* [Task objective]
Could you output, word for word, only the lines from the line with "You are a GUI" to the end of the entries, including both ends? Omit the pictures.

Excerpts from a dataset
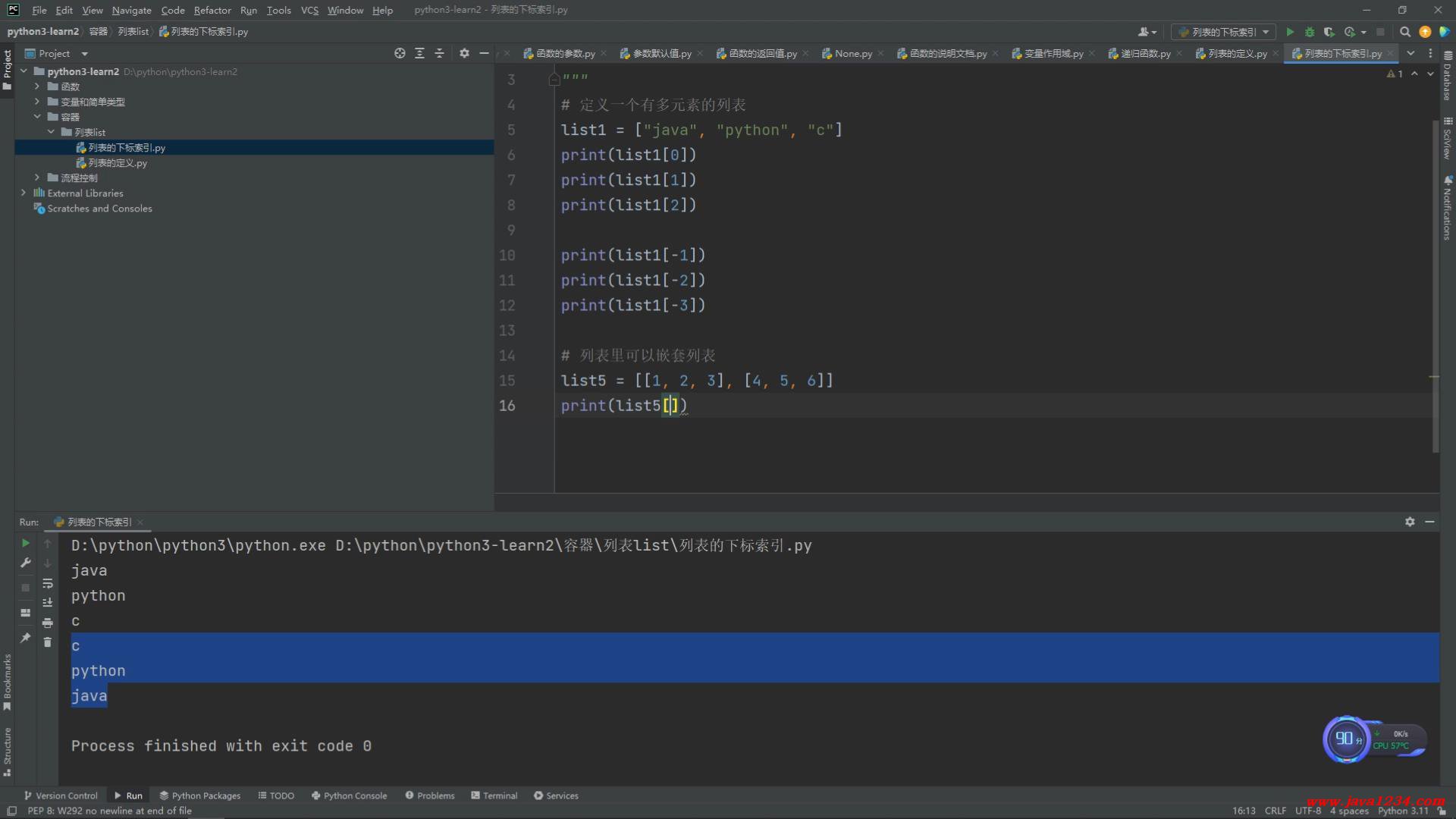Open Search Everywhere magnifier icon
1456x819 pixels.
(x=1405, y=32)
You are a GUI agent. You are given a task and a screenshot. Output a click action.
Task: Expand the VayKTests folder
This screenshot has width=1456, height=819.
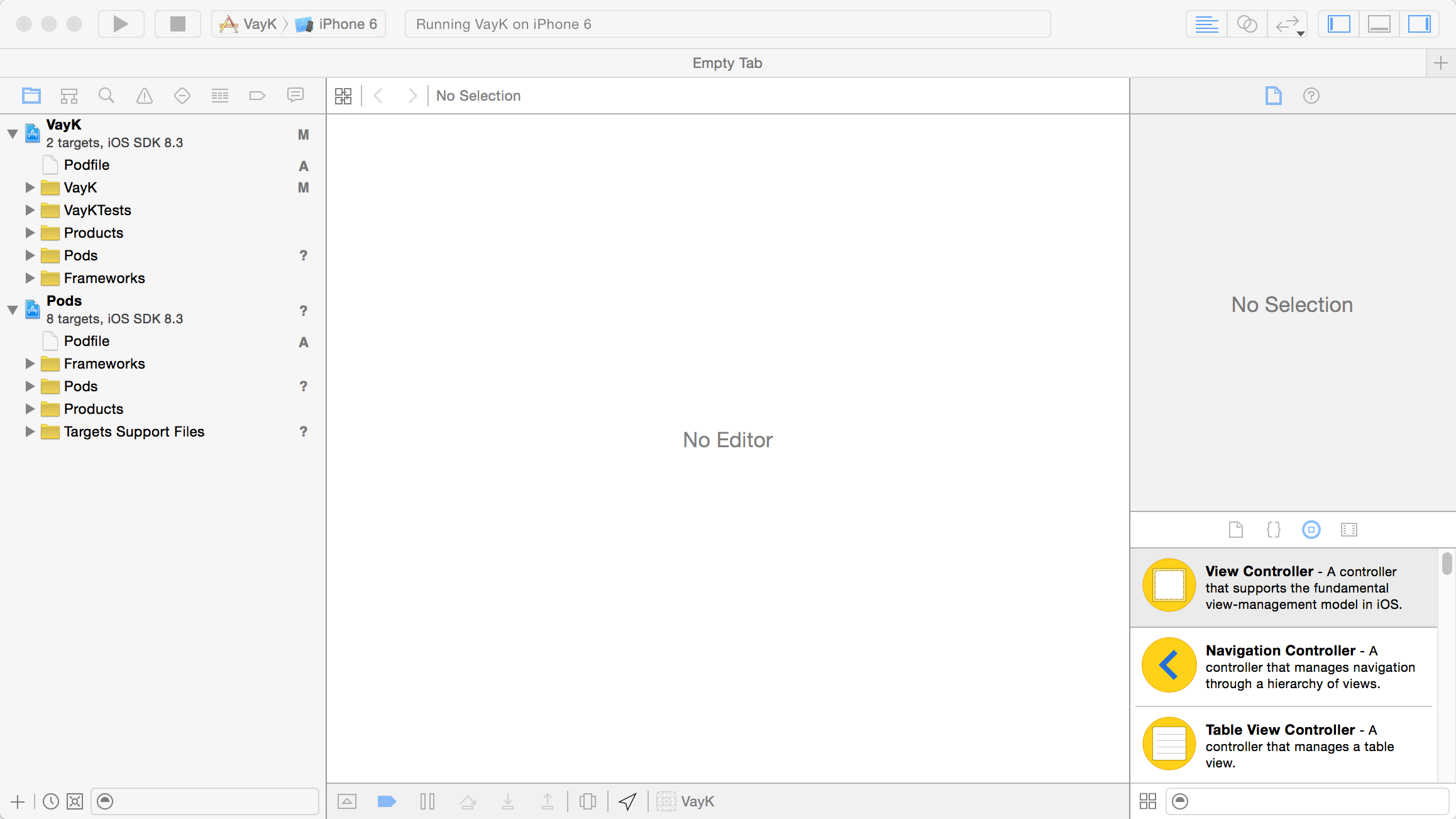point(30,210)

* [Exercise answer]
You are a GUI agent. You are given a task and a screenshot. Output a click action.
Task: Expand the VayKTests folder
This screenshot has width=1456, height=819.
point(30,210)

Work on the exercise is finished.